» DIRECTIONS:
Copy the data below exactly. Any pictures in it should be omitted.
Start of EXERCISE MATERIALS
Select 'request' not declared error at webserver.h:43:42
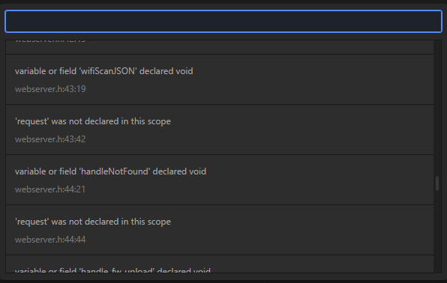 (x=220, y=130)
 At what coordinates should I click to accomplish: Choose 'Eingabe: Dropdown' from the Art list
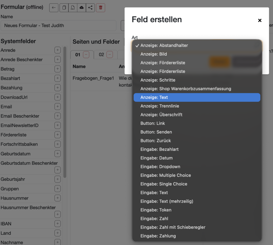click(197, 167)
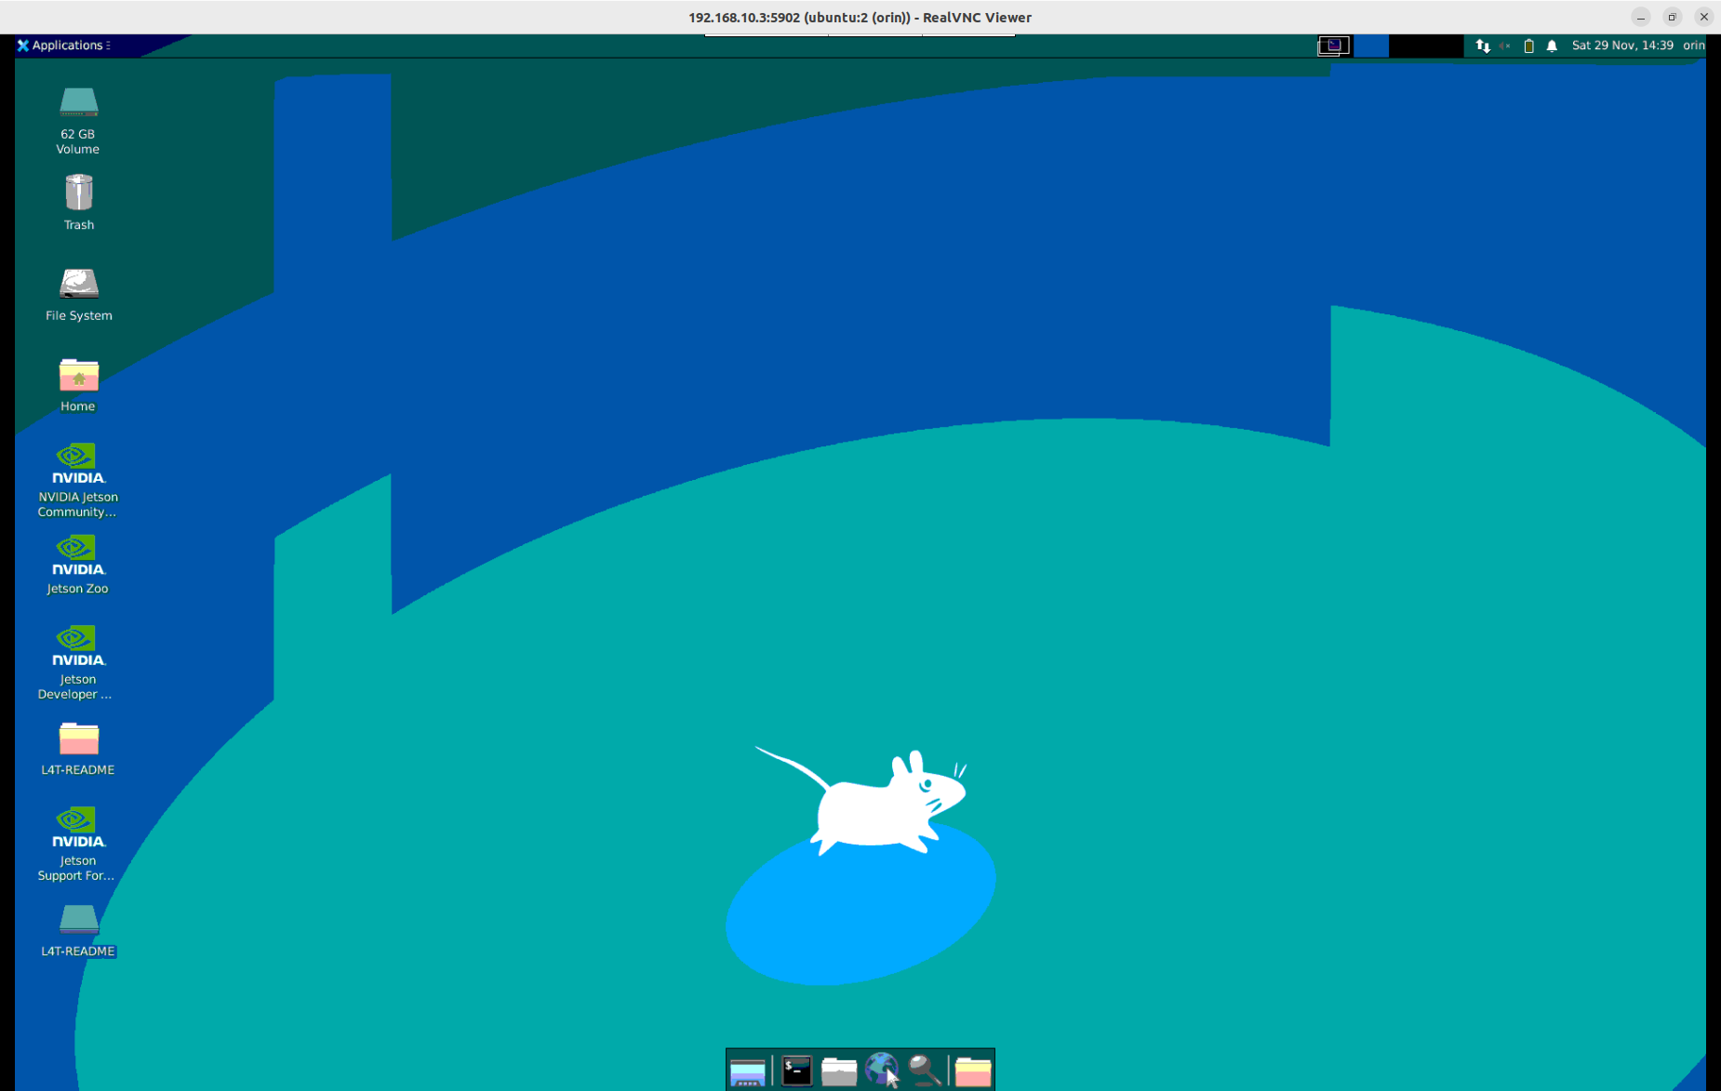1721x1091 pixels.
Task: Open the web browser globe icon
Action: coord(881,1071)
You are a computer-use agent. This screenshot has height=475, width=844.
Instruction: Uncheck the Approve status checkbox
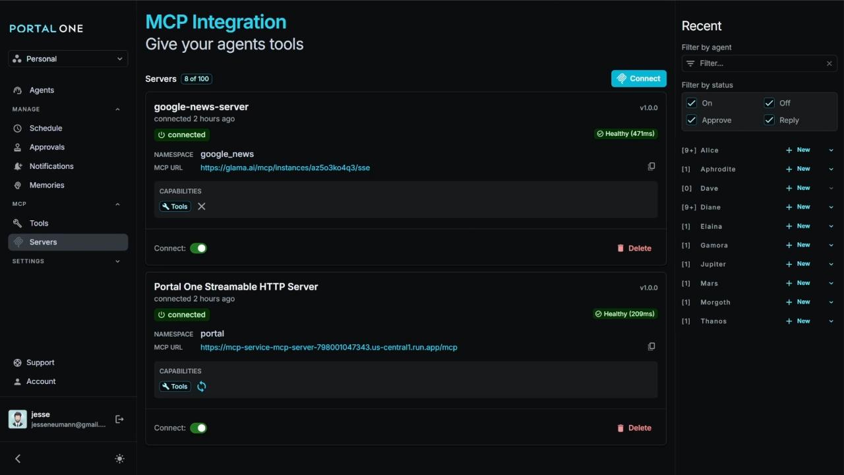[692, 120]
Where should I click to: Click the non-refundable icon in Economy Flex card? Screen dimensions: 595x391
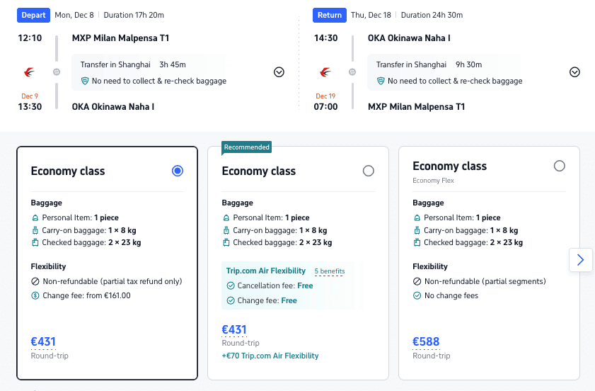click(x=417, y=281)
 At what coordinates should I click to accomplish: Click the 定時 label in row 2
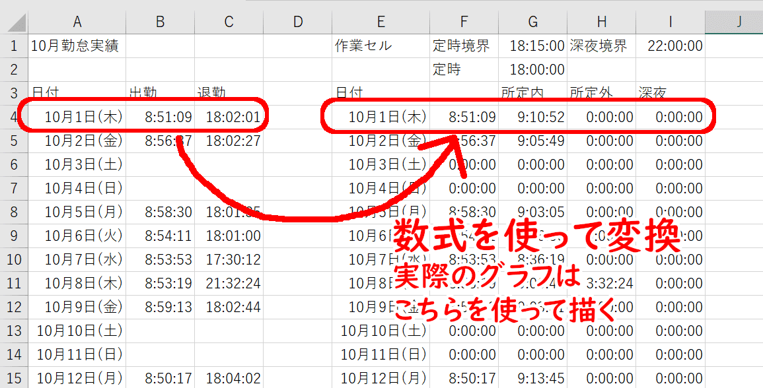(x=462, y=70)
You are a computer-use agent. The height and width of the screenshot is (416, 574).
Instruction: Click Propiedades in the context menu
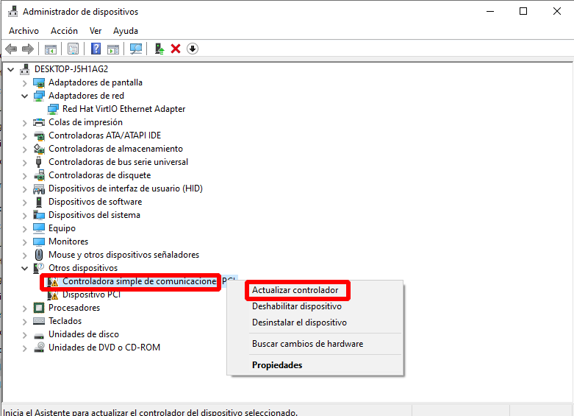277,365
End of EXERCISE MATERIALS
» RESULT FOR THIS EXERCISE:
Select 'request' not declared error at webserver.h:43:42
 (x=220, y=130)
 At what coordinates should I click to accomplish: Choose 'Eingabe: Dropdown' from the Art list
click(197, 167)
1721x1091 pixels.
Task: Open the web browser globe icon
Action: coord(881,1071)
You are a computer-use agent. This screenshot has height=475, width=844.
Instruction: Uncheck the Approve status checkbox
[692, 120]
Where should I click to: Click the non-refundable icon in Economy Flex card? Screen dimensions: 595x391
click(x=417, y=281)
 At what coordinates should I click to accomplish: Click the 定時 label in row 2
(x=462, y=70)
You are a computer-use agent. The height and width of the screenshot is (416, 574).
Instruction: Click Propiedades in the context menu
277,365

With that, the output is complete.